Evergrande Crisis Highlights Funding Risks for Other Developers

China Evergrande Group’s liquidity crisis is putting the spotlight on the health of the nation’s property sector, particularly junk-rated firms.

Such companies are facing increasingly tough conditions. Borrowing costs have surged amid fears of an Evergrande failure, with the yield on an index of dollar-denominated junk bonds climbing to about 15%, the highest in about a decade. Strict rules on leverage mean companies need to reduce debt, while measures to cool the housing market are damping sales. 
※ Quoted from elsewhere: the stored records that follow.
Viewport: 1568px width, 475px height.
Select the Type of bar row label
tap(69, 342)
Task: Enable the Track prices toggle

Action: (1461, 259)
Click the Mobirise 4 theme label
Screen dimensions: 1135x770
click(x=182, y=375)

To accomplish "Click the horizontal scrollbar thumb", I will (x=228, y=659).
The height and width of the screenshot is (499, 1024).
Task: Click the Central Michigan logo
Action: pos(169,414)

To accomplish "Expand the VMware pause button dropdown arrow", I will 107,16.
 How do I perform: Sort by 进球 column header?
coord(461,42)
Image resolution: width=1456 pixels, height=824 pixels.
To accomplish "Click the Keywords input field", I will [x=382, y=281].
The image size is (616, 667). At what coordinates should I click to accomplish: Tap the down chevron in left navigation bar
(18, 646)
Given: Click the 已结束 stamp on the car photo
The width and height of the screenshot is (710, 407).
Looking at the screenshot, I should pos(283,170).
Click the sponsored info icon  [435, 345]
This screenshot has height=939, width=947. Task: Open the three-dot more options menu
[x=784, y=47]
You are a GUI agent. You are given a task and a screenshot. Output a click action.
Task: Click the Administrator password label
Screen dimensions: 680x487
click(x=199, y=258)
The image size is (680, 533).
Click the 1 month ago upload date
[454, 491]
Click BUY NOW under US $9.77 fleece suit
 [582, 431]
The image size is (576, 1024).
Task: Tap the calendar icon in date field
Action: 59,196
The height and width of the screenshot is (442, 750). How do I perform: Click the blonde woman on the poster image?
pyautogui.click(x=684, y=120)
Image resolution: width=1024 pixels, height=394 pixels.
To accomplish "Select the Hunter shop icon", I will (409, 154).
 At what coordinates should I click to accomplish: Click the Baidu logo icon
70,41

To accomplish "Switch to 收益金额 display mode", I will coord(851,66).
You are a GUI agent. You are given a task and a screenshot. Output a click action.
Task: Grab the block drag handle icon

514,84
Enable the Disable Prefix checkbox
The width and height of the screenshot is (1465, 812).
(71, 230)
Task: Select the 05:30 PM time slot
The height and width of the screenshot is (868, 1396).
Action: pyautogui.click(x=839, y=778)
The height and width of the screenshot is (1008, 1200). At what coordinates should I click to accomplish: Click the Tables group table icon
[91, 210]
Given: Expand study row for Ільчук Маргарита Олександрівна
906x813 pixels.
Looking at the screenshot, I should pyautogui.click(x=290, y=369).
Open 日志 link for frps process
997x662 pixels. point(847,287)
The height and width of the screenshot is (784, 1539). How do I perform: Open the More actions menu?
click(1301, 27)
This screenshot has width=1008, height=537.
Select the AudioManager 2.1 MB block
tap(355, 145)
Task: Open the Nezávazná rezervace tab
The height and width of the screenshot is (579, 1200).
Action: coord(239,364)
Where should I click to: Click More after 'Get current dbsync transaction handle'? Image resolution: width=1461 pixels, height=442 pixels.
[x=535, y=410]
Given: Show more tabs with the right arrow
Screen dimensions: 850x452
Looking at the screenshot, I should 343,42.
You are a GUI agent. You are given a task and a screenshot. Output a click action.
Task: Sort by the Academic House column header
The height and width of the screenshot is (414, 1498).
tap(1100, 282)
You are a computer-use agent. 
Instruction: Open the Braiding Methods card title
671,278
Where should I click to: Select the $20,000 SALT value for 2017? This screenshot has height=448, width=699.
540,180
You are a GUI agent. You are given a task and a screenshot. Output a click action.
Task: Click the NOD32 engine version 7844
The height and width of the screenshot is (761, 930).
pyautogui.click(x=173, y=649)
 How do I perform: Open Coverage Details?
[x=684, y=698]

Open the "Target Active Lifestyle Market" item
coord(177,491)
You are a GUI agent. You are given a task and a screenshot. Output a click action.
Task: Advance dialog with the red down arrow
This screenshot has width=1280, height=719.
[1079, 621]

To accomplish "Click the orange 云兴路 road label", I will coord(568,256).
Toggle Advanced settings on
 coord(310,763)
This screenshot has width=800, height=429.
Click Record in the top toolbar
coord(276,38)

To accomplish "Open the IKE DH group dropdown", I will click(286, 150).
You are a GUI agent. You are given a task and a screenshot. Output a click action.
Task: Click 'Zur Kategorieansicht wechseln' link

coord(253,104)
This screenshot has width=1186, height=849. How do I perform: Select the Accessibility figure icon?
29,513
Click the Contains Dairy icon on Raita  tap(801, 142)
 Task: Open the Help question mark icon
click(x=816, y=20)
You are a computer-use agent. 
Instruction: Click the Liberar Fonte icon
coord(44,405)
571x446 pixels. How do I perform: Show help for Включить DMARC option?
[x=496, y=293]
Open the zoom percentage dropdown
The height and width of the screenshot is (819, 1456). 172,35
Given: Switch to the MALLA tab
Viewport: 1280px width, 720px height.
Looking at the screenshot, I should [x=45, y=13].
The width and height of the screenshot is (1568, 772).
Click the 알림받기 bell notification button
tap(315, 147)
There’s little indication the central government will ease pressure on indebted firms just yet. President Xi Jinping has made tackling financial risks in the housing market a priority this year, while there’s been no official word from Beijing about the ultimate fate of Evergrande. That means the property sector will continue to be a focus of investor worry as contagion spreads.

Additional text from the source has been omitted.